Le déclin du « quatrième pouvoir »
Le quatrième pouvoir, dont on exagérait peut-être la portée, n’est plus. La presse et la télévision sont puissamment concurrencées et remplacées par les sites Internet, les réseaux sociaux, les plateformes, les podcasts et autres influenceurs. Algorithmes et géants du numérique recomposent les sources de l’information et de l’influence. Acteurs politiques et puissances géopolitiques s’en emparent.
Un des aspects les plus significatifs de l’élection présidentielle américaine de 2024 a été l’ampleur des moyens déployés par l’équipe de Trump dans les nouveaux réseaux de communication. Certains observateurs ont même qualifié la campagne électorale d’opération podcast. C’est ainsi que, pendant les six semaines précédant le scrutin, le candidat du Parti républicain s’est surtout exprimé par des podcasts, négligeant totalement la presse écrite et audiovisuelle, qui jouait autrefois un rôle majeur dans les campagnes électorales. Un long entretien du candidat républicain avec Joe Rogan, le très populaire opérateur de podcasts, a été écouté par des dizaines de millions d’auditeurs.

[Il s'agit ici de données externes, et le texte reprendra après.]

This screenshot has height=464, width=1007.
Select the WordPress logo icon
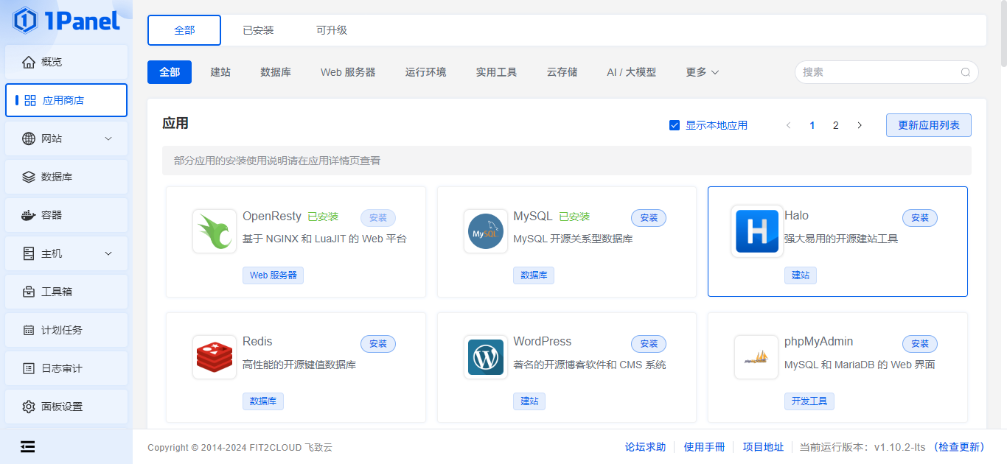coord(486,357)
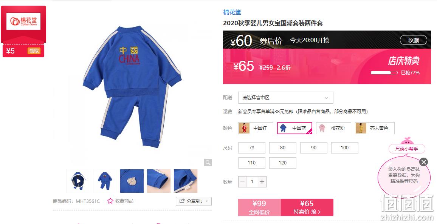Claim the ¥5 coupon with 领取
The width and height of the screenshot is (437, 224).
click(34, 51)
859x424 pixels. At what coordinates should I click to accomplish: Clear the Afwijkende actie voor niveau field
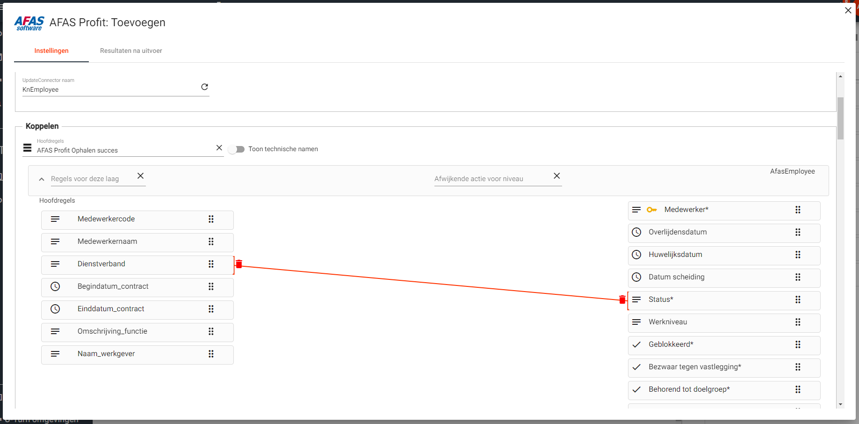(x=556, y=176)
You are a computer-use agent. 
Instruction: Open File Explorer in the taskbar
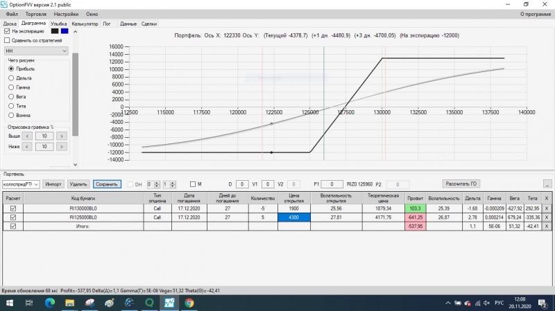(70, 303)

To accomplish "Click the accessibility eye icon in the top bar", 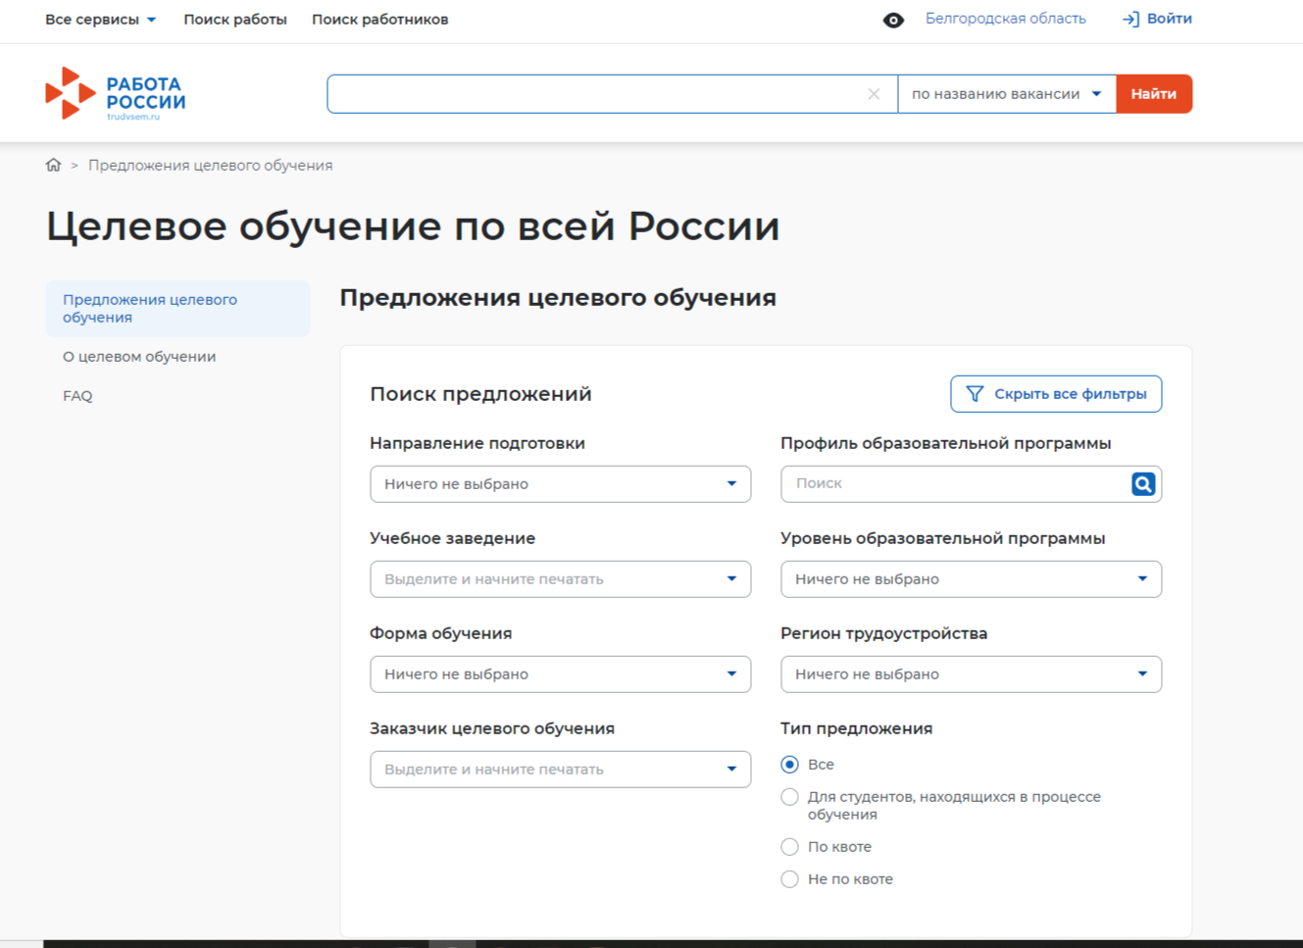I will pyautogui.click(x=893, y=20).
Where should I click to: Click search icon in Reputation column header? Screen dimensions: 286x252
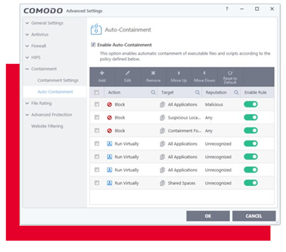tap(236, 92)
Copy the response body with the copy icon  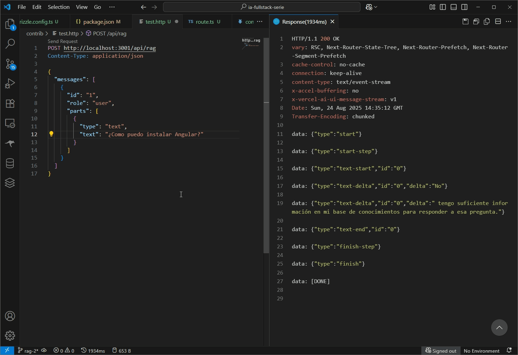point(487,22)
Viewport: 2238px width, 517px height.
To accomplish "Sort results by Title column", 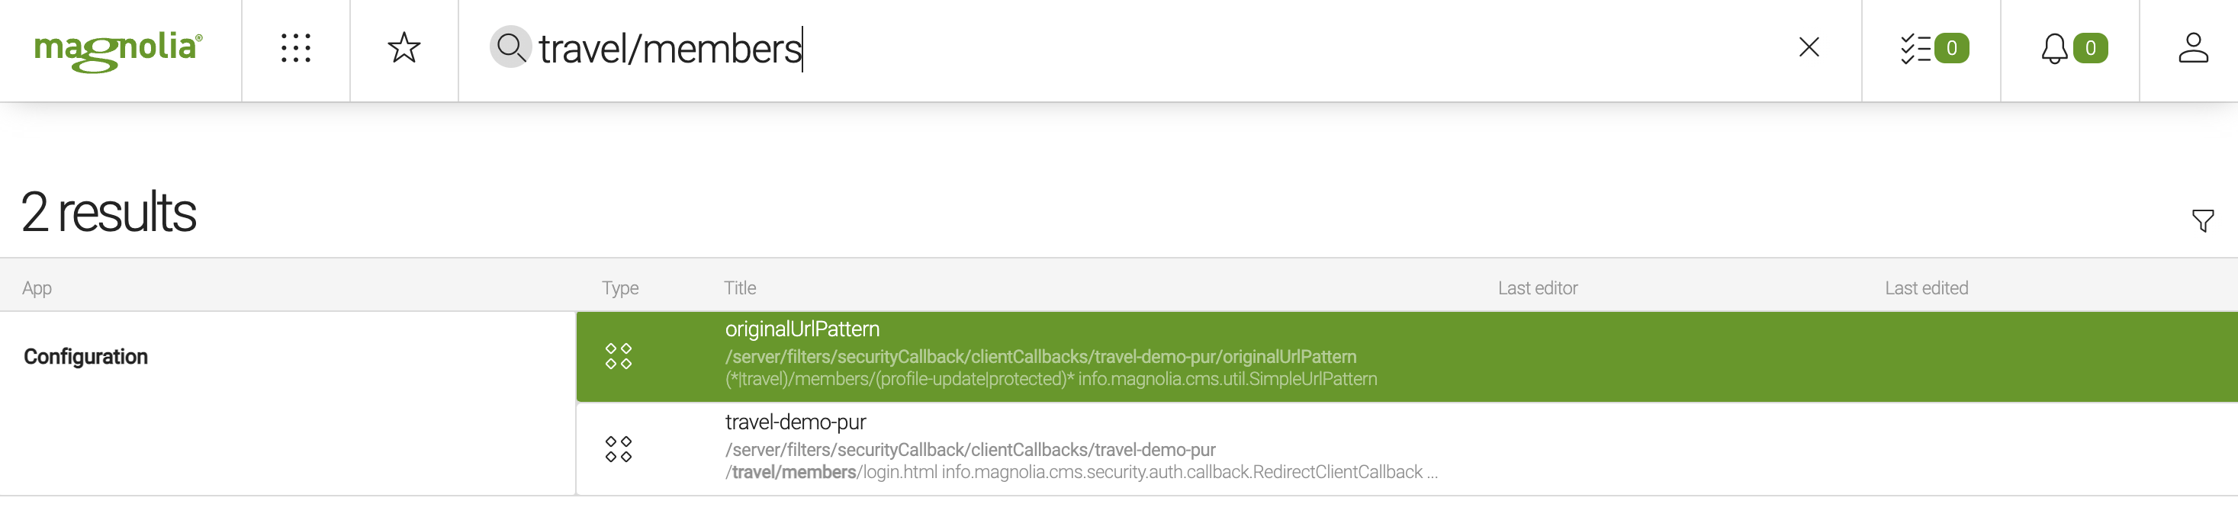I will pyautogui.click(x=739, y=288).
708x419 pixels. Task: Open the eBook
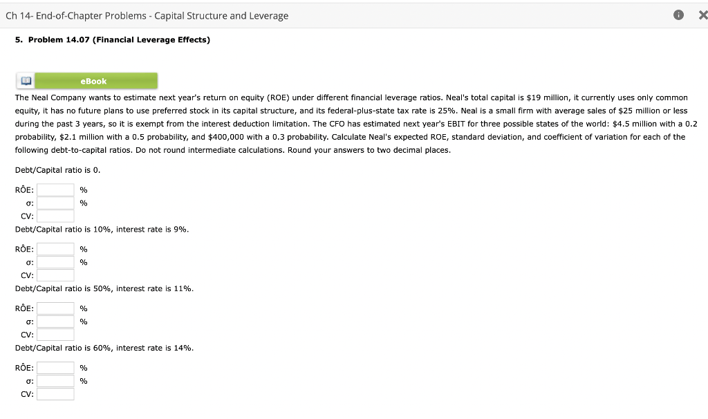click(x=95, y=80)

On estime d’ailleurs que 98 millions d’Américains, surtout des jeunes, écoutent des podcasts chaque semaine.
En Europe, et notamment en France, on constate une évolution des usages tout à fait comparable. Des facteurs économiques d’abord, culturels ensuite ont provoqué une crise durable des médias traditionnels, qu’on qualifiait au siècle dernier de « quatrième pouvoir » en raison de leur rôle dans le débat politique et économique. Ils peinent aujourd’hui à survivre face à une multitude de supports numériques diffusant, à chaque instant, des centaines de milliers de messages, dont bien peu émanent de professionnels de l’information. Il n’est pas surprenant que les politiques aient fini par tirer les conséquences de cette évolution qui transforme les équilibres entre les divers moyens d’atteindre et de convaincre les électeurs.
La presse face à la révolution numérique
À la fin du XXe siècle, l’arrivée d’Internet semblait pourtant offrir des perspectives de développement et donc de puissance inespérée pour la presse. Grâce à l’ubiquité du Web, celle-ci pourrait étendre considérablement son audience et donc son influence. À partir de 1995, tous les grands quotidiens d’Europe et des États-Unis ont donc offert à la population croissante des internautes des versions numériques de leurs contenus, financées par la publicité.
Cette euphorie a été brève. Il est d’abord devenu manifeste que la publicité, ressource essentielle des journaux, pouvait se déplacer sur d’autres supports numériques purement commerciaux. Ce fut d’abord le cas des annonces classées, qui constituaient une part importante des recettes des quotidiens américains et de nombreux titres français, comme Le Figaro ou Ouest-France, et qui furent récupérées par des sites spécialisés. Ce fut ensuite la publicité de marque, absorbée par les nouvelles plateformes numériques.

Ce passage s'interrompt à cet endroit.